Do you deadhead your daffs?

bamboogrrrl
17 years ago

After five years of living in our home, and planting lots of daffs...I wonder if I should attempt to deadhead them this year. I always have in the past. I think my mother taught me to do that. Now there are probably a thousand daffs running through our yard and woods, and truth be told, it seems like too much work to snap off every spent bloom. I wonder if Vita Sackville West broke off every potential daff seedhead...

What are YOUR daff practices? What would Vita do?

Comments (7)

  • blueheron
    17 years ago

    Yes, I deadhead my daffs because I don't want them to go to seed. It weakens them. At least that's what I was told. Vita probably had her gardeners do it! :o)

  • bizabet2
    17 years ago

    sometimes I do and sometimes I don't--I think they are supposed to produce a larger bloom if you don't let them seed, but since they are sold as a bulb for naturalizing, doesn't it make since to let them seed? After all mother nature doesn't go on deadheading jaunts. Maybe the fancier hybrids need it more.

  • leslie197
    17 years ago

    I deadhead the ones close to the house & patio. I don't deadhead the ones in the back corners of the yard. I do deadhead the ones around the edge of the path through the back yard. I don't deadhead the ones that I can't reach from the path.

    Aside from the obvious reasons - being lazy, too many daffodils, & distance - I really don't like mashing down my soil in damp spring time just to deadhead something, or so I say to myself.

    I also tend to deadhead the larger ones and skip the miniature ones, since the smaller ones heads are so much less visible. However, on a nice spring day I have been known to sit on my patio and pick off 50+ little tiny heads off the ones right at the edge. :~)

  • lindac
    17 years ago

    Every daffodil flower does not produce a seed pod....many times they are not fertile.
    I am careful to snip the ones that are "fat" and many others besides....but lots and lots of daffys do not produce seeds. Those I don't worry about.
    Linda C

  • skydiva
    17 years ago

    We have a few daffs that grow next to the driveway (they were there before we moved in). They look rather awkward where they are in comparison to the rest of the yard. I keep meaning to transplant them to the lily garden, but just haven't gotten around to it yet.

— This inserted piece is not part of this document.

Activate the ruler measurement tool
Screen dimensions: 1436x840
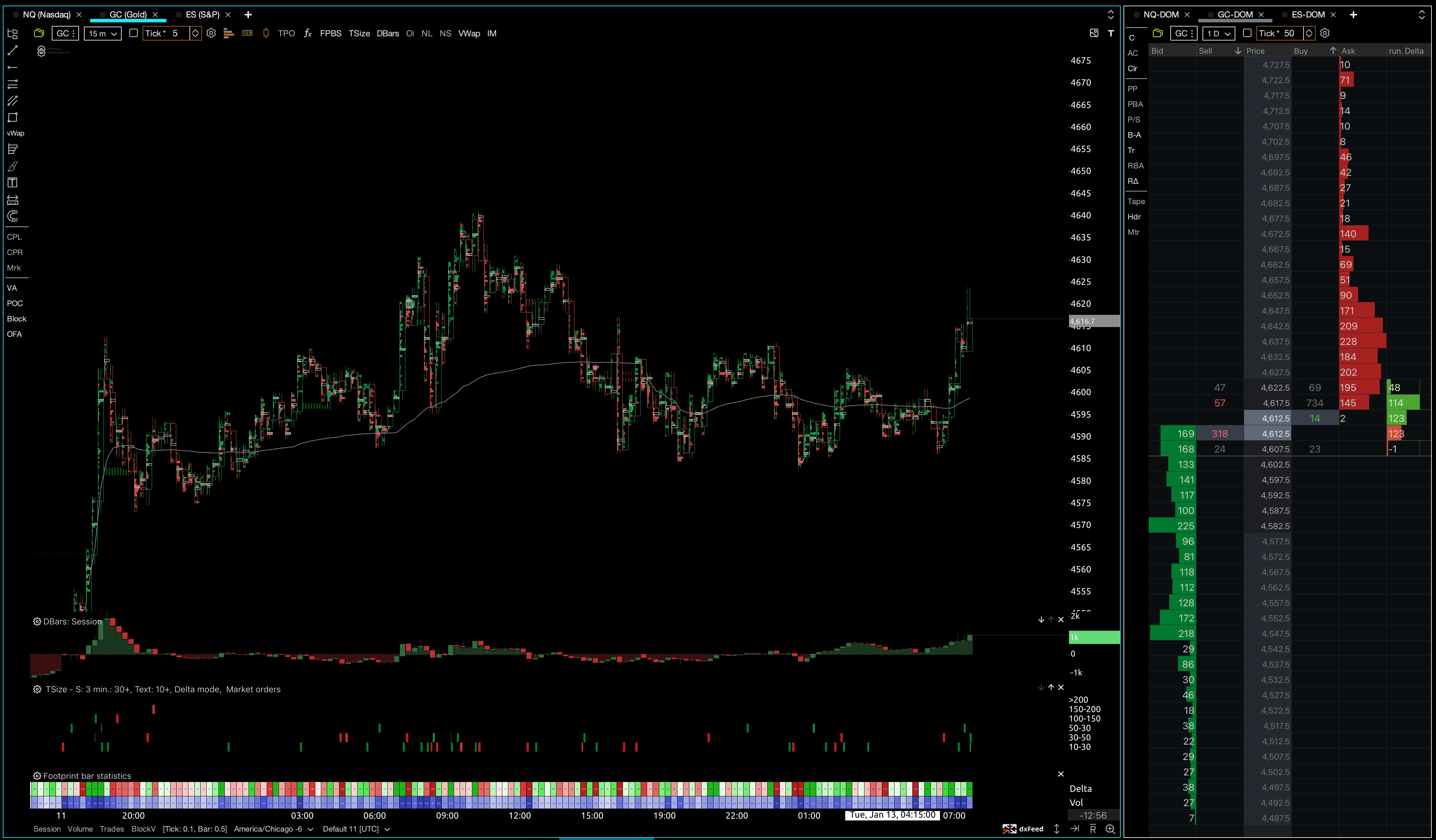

    My sweetie can't stand all of the weed-eating he has to do around my flower beds and constantly complains. Whenever he feels most resentful, he takes his revenge out on these daffodils and mows over them. I allow him to gloat in his bravado because it keeps him away from the rest of my flowers!

    Much to his chagrin, they always come right back in full force, it seems, in just a few weeks (their way of sticking their tongue out at him)! Tee! Hee!

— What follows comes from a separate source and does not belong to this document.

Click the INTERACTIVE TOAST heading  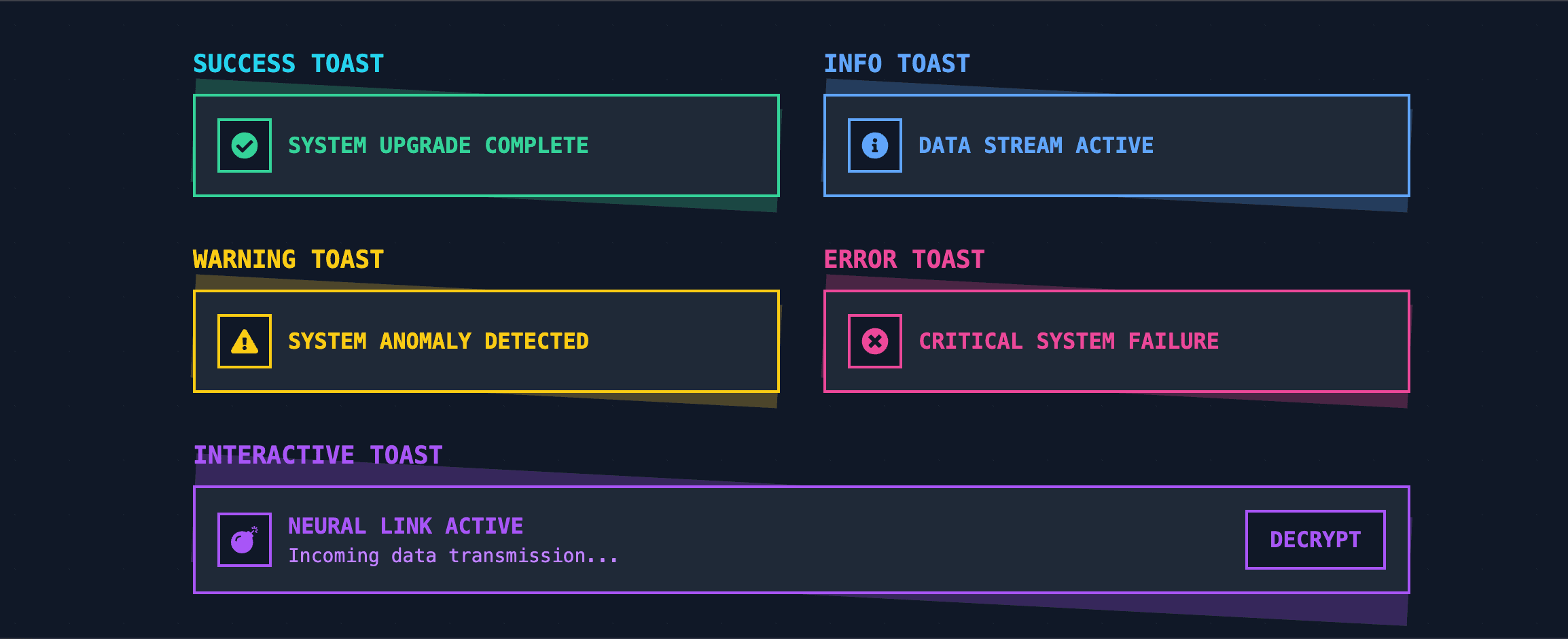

    Come to think of it...maybe I won't transplant them! They are my saving grace by keeping my SO occupied and away from my other beauties!

    Shannon

  • bamboogrrrl
    Original Author
    17 years ago

    Thank you so much for your input! I guess I have to channel my inner Vita and do some deadheading... Maybe I'll experiment and leave some of the older varieties alone to see if they seed themselves.

  • ljrmiller
    17 years ago

    I suppose I might have thousands of daffodils by now, considering I've put in at least 100 every year for the past 10 years. And yes, I do deadhead the daffodils and the hybrid tulips and the hyacinths and the lilies and the alliums.

    I do the daffodils because then they don't put any energy into seed production. Same with the hybrid tulips, hyacinths and lilies. I deadhead the alliums, at least the 'Purple Sensation' in back, because otherwise they reseed like mad and I ALREADY have more 'Purple Sensation' than I really want. In front, I'm just starting with ornamental alliums, so they get left to go to seed for the next couple years.

    What saves me is that my garden is quite small--a standard city lot, so I can usually deadhead 20 daffodils without having to take a step, move to the next clump or clumps and do the same.